Il-Ħaġar museum in Victoria is the venue of Unknown Prescription, an exhibition of works by Mario Abela, Charles Balzan and Justin Falzon. Curated by Austin Camilleri, the exhibition explores ideas of transition, fragmentation and the flesh, where paintings and photography dialogue with artefacts from the museum’s permanent collection.

Last Saturday, one of the artists, Charles Balzan, led a walk-through of the exhibition which is in its final week.

Balzan is a conceptual artist whose mediums run the gamut of installation, photography, etching, painting and drawing. His work reveals his interests in philosophy, theology and poetry: actually a visceral exploration of the unconscious and the primitive urges within us. Primal emotions like rage, terror or trauma are conveyed through bodily postures whose vulnerability is synonymous with pain and with an insatiable craving for connection, solace and liberation.

Balzan has participated in various exhibitions, locally and abroad, building on his background in graphic design and history of art.
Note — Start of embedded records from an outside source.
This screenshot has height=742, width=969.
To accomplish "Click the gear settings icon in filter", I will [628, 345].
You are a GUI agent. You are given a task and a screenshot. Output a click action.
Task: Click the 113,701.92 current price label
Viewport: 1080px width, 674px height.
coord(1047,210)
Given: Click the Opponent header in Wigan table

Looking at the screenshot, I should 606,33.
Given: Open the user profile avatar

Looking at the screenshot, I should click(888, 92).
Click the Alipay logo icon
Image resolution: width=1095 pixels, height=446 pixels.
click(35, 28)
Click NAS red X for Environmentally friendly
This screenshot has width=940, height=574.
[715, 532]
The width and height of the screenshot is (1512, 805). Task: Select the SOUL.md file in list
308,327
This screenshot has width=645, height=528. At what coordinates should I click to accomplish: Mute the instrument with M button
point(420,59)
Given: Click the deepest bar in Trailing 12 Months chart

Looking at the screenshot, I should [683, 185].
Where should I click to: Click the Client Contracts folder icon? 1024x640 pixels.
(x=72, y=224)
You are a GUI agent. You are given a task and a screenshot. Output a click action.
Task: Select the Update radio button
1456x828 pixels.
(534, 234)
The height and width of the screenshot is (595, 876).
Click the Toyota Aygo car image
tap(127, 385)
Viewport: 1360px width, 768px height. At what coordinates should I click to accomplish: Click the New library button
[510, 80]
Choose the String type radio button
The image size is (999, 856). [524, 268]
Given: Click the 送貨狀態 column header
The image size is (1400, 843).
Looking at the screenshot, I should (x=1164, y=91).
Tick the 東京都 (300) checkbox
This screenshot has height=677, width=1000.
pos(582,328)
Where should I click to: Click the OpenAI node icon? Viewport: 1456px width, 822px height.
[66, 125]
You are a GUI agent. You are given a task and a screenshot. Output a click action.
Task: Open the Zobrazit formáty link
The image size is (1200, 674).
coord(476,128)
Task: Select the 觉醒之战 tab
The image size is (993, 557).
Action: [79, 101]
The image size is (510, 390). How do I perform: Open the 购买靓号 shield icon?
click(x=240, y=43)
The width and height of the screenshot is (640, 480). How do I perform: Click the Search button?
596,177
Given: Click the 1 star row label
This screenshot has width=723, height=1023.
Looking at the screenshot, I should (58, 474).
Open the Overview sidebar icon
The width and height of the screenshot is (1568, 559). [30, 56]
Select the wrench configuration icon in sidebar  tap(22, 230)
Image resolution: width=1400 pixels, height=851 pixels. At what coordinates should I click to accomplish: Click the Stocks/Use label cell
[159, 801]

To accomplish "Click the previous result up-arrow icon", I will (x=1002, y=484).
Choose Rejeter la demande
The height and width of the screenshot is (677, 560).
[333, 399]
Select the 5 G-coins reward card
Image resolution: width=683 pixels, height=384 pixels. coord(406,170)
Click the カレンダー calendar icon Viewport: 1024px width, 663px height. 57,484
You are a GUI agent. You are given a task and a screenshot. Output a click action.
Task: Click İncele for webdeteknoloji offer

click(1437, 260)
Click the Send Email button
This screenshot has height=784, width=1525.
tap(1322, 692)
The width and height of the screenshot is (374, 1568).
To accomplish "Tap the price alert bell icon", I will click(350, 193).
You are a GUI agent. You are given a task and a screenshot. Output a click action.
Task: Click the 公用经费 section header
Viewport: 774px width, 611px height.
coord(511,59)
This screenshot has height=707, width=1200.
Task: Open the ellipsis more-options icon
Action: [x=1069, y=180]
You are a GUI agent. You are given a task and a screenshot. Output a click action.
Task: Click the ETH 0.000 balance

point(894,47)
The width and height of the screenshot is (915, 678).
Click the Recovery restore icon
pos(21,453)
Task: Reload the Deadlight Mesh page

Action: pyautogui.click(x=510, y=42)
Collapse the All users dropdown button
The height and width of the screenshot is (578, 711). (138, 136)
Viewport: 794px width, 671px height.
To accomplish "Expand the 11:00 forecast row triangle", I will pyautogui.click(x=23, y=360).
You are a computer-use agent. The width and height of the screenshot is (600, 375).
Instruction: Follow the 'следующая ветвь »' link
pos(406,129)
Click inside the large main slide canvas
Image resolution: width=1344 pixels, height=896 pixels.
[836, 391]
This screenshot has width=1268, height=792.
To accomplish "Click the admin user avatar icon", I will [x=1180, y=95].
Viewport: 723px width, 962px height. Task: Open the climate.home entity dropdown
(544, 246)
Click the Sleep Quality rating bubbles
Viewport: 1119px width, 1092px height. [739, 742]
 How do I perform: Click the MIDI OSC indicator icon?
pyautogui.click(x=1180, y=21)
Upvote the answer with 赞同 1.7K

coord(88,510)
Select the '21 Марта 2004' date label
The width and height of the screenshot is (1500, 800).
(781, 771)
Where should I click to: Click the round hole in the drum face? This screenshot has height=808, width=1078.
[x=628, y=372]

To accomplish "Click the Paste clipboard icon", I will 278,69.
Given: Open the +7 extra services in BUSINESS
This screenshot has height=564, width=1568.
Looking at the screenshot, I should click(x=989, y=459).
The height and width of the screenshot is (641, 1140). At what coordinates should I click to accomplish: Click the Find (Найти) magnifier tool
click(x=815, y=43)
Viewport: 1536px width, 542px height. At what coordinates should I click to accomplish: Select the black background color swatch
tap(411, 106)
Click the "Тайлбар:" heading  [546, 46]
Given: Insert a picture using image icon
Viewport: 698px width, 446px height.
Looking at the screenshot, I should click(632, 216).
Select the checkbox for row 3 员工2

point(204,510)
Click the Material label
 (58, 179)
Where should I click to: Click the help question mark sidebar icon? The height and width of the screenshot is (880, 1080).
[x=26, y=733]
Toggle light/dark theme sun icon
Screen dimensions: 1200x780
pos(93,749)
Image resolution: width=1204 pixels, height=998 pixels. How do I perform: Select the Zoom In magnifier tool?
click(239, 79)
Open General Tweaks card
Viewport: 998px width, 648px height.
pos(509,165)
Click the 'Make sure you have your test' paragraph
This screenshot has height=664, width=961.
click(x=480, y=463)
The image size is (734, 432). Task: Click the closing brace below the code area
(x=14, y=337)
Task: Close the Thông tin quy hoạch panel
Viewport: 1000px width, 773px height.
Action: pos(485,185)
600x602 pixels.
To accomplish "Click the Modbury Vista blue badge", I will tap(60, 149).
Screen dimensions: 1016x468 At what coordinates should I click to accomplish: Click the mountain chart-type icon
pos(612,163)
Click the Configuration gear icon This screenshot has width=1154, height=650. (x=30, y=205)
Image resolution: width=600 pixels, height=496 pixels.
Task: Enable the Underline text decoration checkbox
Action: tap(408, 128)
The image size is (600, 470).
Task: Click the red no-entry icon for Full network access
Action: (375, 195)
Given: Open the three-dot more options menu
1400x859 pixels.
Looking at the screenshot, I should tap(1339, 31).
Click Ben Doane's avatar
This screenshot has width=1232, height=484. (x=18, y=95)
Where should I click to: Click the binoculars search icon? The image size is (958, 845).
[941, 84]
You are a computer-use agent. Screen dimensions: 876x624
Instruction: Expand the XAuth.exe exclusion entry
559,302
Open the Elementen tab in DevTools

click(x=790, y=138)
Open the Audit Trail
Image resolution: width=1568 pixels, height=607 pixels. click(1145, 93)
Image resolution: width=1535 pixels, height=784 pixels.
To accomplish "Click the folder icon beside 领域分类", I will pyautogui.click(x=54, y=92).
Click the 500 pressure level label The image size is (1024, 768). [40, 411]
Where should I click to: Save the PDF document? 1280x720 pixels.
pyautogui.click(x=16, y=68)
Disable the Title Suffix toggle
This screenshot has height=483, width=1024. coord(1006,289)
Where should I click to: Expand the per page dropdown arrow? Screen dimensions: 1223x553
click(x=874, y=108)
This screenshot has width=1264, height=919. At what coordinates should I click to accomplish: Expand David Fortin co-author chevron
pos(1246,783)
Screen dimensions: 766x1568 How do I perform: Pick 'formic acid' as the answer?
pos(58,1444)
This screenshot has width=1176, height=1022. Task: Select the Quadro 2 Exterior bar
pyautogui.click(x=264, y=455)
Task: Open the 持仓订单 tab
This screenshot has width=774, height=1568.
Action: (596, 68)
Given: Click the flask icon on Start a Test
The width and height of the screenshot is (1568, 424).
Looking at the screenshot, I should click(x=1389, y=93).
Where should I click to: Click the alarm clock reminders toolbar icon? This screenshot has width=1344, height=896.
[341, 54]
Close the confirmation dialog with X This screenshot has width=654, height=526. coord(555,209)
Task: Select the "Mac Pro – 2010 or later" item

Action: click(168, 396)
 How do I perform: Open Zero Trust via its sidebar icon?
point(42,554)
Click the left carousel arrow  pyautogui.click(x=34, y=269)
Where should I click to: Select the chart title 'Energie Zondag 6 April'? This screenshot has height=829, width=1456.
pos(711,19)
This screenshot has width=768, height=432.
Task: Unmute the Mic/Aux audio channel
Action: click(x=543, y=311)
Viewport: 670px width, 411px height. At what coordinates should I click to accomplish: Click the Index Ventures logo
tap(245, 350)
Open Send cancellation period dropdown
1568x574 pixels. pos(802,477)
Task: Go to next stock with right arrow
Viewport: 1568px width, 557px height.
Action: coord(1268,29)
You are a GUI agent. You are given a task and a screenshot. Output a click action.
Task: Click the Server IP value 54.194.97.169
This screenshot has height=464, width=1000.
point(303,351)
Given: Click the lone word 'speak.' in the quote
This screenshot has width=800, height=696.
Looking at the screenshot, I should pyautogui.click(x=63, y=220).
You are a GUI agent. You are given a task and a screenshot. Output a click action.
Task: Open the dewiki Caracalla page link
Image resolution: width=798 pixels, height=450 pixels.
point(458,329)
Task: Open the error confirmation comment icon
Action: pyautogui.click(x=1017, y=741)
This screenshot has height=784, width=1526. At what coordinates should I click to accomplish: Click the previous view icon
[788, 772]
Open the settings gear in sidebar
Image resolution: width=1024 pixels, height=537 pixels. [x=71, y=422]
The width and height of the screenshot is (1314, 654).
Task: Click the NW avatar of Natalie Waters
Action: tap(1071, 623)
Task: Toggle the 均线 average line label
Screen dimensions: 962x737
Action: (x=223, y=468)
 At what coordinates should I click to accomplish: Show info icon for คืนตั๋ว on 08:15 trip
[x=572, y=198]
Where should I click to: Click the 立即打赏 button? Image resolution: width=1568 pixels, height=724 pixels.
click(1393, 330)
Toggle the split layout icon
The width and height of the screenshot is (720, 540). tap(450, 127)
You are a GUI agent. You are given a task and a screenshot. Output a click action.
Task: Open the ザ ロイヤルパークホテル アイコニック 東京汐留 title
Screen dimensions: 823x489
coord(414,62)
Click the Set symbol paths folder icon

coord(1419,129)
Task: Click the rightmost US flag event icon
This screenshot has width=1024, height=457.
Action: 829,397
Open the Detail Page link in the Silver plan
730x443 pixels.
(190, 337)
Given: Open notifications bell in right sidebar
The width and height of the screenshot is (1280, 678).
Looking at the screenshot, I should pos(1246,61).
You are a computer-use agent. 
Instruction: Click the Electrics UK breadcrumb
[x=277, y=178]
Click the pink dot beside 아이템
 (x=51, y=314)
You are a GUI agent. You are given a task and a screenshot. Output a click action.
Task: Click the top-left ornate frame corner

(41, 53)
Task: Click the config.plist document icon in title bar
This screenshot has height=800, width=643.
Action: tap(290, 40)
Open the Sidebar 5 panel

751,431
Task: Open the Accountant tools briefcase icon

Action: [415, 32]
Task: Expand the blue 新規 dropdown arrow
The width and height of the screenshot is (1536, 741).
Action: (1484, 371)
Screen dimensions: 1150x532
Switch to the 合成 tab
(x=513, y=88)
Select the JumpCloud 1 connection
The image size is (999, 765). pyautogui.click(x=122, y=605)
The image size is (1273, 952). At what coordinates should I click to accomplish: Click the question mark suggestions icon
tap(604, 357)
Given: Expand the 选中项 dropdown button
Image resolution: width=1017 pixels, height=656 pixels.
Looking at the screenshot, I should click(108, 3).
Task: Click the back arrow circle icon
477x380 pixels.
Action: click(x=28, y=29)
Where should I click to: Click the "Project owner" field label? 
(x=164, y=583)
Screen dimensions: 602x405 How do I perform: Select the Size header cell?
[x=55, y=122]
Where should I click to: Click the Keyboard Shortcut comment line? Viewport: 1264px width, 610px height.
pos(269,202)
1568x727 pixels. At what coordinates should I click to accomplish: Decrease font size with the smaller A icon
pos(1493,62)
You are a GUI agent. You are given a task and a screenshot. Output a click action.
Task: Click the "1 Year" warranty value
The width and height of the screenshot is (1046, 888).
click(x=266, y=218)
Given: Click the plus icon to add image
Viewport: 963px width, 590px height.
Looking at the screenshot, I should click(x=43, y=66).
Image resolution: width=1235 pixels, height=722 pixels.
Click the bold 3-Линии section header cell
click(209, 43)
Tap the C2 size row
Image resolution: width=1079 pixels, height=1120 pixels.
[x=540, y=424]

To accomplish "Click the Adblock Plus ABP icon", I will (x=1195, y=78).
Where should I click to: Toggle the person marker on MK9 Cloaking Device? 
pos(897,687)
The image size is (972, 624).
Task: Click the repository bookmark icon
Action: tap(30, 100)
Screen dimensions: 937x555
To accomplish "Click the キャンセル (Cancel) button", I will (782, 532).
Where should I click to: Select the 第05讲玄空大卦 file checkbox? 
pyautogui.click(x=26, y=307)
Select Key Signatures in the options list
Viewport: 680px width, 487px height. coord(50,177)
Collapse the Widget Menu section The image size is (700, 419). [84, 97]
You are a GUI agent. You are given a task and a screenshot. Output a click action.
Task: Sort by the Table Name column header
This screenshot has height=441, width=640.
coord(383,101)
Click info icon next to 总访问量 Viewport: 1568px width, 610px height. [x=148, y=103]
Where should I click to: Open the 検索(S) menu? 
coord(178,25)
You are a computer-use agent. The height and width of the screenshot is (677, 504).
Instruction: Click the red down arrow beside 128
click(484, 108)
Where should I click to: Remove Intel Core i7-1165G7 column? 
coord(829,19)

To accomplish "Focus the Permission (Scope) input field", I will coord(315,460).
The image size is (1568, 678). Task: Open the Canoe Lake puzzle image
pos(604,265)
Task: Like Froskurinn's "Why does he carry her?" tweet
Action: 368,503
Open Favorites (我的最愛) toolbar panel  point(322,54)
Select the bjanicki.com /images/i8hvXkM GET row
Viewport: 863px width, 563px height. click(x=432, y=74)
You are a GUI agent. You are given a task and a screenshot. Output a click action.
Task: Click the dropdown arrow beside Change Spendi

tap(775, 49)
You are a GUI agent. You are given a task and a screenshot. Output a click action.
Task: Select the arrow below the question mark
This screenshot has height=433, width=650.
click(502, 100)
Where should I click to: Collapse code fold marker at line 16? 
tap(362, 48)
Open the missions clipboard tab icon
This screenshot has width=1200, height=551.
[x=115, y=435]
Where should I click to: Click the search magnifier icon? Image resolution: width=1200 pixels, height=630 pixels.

His latest endeavour of blackening stones with soot and then printing onto them is reminiscent of destruction and loss but also of creativity and meaning.

The breaking up of bodies into fragments placed strategically around the museum “in dialogue with” items in the permanent collection invites the visitor to ponder the continuum between life and afterlife ‒ with death acting as the fulcrum.

Il-Ħaġar is open between 9am and 5pm, seven days a week. Entrance is free.